To economic, social, and criminal justice leaders of today, it is becoming as clear as it was to Dr. King nearly fifty years ago, that such pervasive and structural inequity cannot and will not be countered by any single person or specific struggle alone. A new fusion movement has emerged, that intersects affected people fighting back for their lives.
Nearly half of the US population is poor or low-income and 1 in 7 people live below the federal poverty line. Half of all children will qualify for food stamps before they turn 18, including 9 out of 10 African Americans.
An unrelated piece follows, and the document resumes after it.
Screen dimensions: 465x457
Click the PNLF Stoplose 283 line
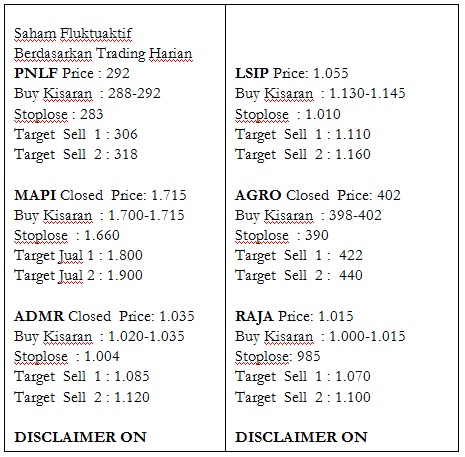click(59, 115)
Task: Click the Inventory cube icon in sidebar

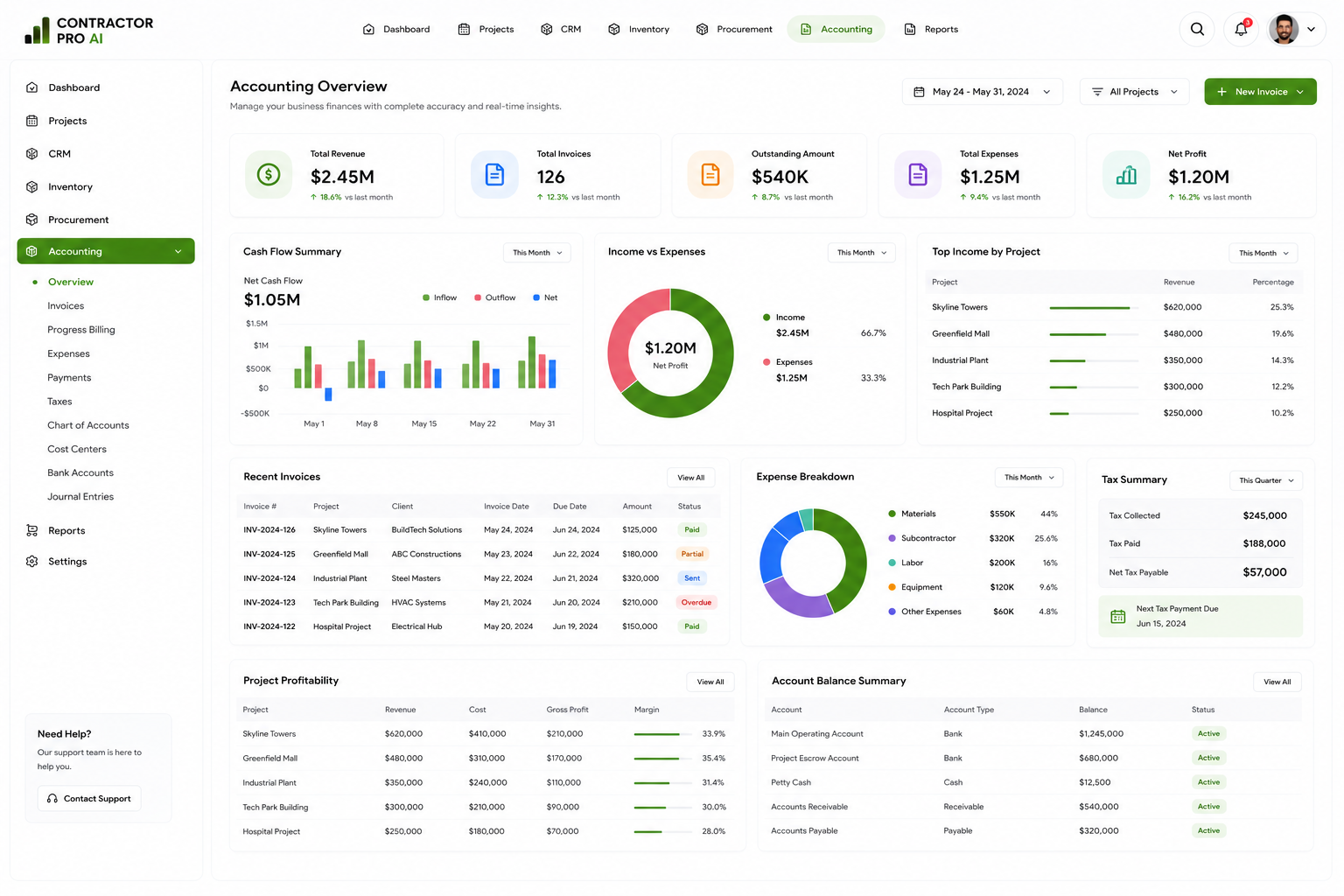Action: 32,186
Millions live with the consequences of inadequate healthcare, housing, food, education, and employment, and with criminal justice and immigration systems that discriminate against people of color, perpetuate racial, ethnic and gender oppression, and penalize poor people, denying millions access to safety, equality and justice.
“The dispossessed of this nation — the poor, both white and Negro — live in a cruelly unjust society. They must organize a revolution against the injustice, not against the lives of the persons who are their fellow citizens, but against the structures through which the society is refusing to take means which have been called for, and which are at hand, to lift the load of poverty.”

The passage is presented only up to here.